*** Block opens ***

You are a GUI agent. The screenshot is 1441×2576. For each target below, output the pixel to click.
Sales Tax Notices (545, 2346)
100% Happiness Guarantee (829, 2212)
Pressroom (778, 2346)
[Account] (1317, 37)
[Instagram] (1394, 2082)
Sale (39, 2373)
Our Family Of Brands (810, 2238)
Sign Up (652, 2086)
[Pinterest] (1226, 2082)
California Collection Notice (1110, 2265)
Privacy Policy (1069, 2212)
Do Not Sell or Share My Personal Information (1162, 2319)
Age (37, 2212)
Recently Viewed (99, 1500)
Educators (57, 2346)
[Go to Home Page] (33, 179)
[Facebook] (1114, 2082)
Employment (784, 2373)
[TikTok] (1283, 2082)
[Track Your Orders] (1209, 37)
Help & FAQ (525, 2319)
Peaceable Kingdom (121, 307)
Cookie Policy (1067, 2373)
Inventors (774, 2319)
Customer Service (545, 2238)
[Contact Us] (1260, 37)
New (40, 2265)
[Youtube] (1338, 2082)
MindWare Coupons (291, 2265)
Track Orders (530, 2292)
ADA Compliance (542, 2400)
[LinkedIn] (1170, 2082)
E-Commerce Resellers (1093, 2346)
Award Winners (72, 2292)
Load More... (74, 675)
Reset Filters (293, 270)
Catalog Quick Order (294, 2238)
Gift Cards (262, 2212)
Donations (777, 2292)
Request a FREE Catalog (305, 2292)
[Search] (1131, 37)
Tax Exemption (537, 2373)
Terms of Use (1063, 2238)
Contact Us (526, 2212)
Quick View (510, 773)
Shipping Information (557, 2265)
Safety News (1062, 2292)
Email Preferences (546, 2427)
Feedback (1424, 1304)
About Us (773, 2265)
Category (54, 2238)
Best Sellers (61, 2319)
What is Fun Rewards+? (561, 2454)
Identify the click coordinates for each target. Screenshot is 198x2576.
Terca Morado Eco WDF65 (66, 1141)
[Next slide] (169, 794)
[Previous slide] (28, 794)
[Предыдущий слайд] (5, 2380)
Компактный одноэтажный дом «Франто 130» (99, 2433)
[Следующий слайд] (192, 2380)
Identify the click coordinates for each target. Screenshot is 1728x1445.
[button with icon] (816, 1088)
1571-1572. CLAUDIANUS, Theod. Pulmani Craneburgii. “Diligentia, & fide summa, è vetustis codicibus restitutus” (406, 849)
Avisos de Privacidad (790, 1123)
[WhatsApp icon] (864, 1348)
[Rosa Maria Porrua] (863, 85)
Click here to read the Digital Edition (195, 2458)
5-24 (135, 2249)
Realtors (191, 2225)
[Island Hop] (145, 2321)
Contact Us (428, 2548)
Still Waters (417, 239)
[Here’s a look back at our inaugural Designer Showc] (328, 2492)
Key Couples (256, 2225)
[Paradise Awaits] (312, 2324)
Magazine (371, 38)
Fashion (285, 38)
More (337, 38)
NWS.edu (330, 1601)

*** Block closes ***

In full and exactly as written, reproduce the records above.

Written response:
You are a GUI agent. The screenshot is 1441×2576. For each target below, output the pixel to click.
Sales Tax Notices (545, 2346)
100% Happiness Guarantee (829, 2212)
Pressroom (778, 2346)
[Account] (1317, 37)
[Instagram] (1394, 2082)
Sale (39, 2373)
Our Family Of Brands (810, 2238)
Sign Up (652, 2086)
[Pinterest] (1226, 2082)
California Collection Notice (1110, 2265)
Privacy Policy (1069, 2212)
Do Not Sell or Share My Personal Information (1162, 2319)
Age (37, 2212)
Recently Viewed (99, 1500)
Educators (57, 2346)
[Go to Home Page] (33, 179)
[Facebook] (1114, 2082)
Employment (784, 2373)
[TikTok] (1283, 2082)
[Track Your Orders] (1209, 37)
Help & FAQ (525, 2319)
Peaceable Kingdom (121, 307)
Cookie Policy (1067, 2373)
Inventors (774, 2319)
Customer Service (545, 2238)
[Contact Us] (1260, 37)
New (40, 2265)
[Youtube] (1338, 2082)
MindWare Coupons (291, 2265)
Track Orders (530, 2292)
ADA Compliance (542, 2400)
[LinkedIn] (1170, 2082)
E-Commerce Resellers (1093, 2346)
Award Winners (72, 2292)
Load More... (74, 675)
Reset Filters (293, 270)
Catalog Quick Order (294, 2238)
Gift Cards (262, 2212)
Donations (777, 2292)
Request a FREE Catalog (305, 2292)
[Search] (1131, 37)
Tax Exemption (537, 2373)
Terms of Use (1063, 2238)
Contact Us (526, 2212)
Quick View (510, 773)
Shipping Information (557, 2265)
Safety News (1062, 2292)
Email Preferences (546, 2427)
Feedback (1424, 1304)
About Us (773, 2265)
Category (54, 2238)
Best Sellers (61, 2319)
What is Fun Rewards+? (561, 2454)
Identify the click coordinates for each target. Screenshot is 198x2576.
Terca Morado Eco WDF65 (66, 1141)
[Next slide] (169, 794)
[Previous slide] (28, 794)
[Предыдущий слайд] (5, 2380)
Компактный одноэтажный дом «Франто 130» (99, 2433)
[Следующий слайд] (192, 2380)
Identify the click coordinates for each target. Screenshot is 1728x1445.
[button with icon] (816, 1088)
1571-1572. CLAUDIANUS, Theod. Pulmani Craneburgii. “Diligentia, & fide summa, è vetustis codicibus restitutus” (406, 849)
Avisos de Privacidad (790, 1123)
[WhatsApp icon] (864, 1348)
[Rosa Maria Porrua] (863, 85)
Click here to read the Digital Edition (195, 2458)
5-24 (135, 2249)
Realtors (191, 2225)
[Island Hop] (145, 2321)
Contact Us (428, 2548)
Still Waters (417, 239)
[Here’s a look back at our inaugural Designer Showc] (328, 2492)
Key Couples (256, 2225)
[Paradise Awaits] (312, 2324)
Magazine (371, 38)
Fashion (285, 38)
More (337, 38)
NWS.edu (330, 1601)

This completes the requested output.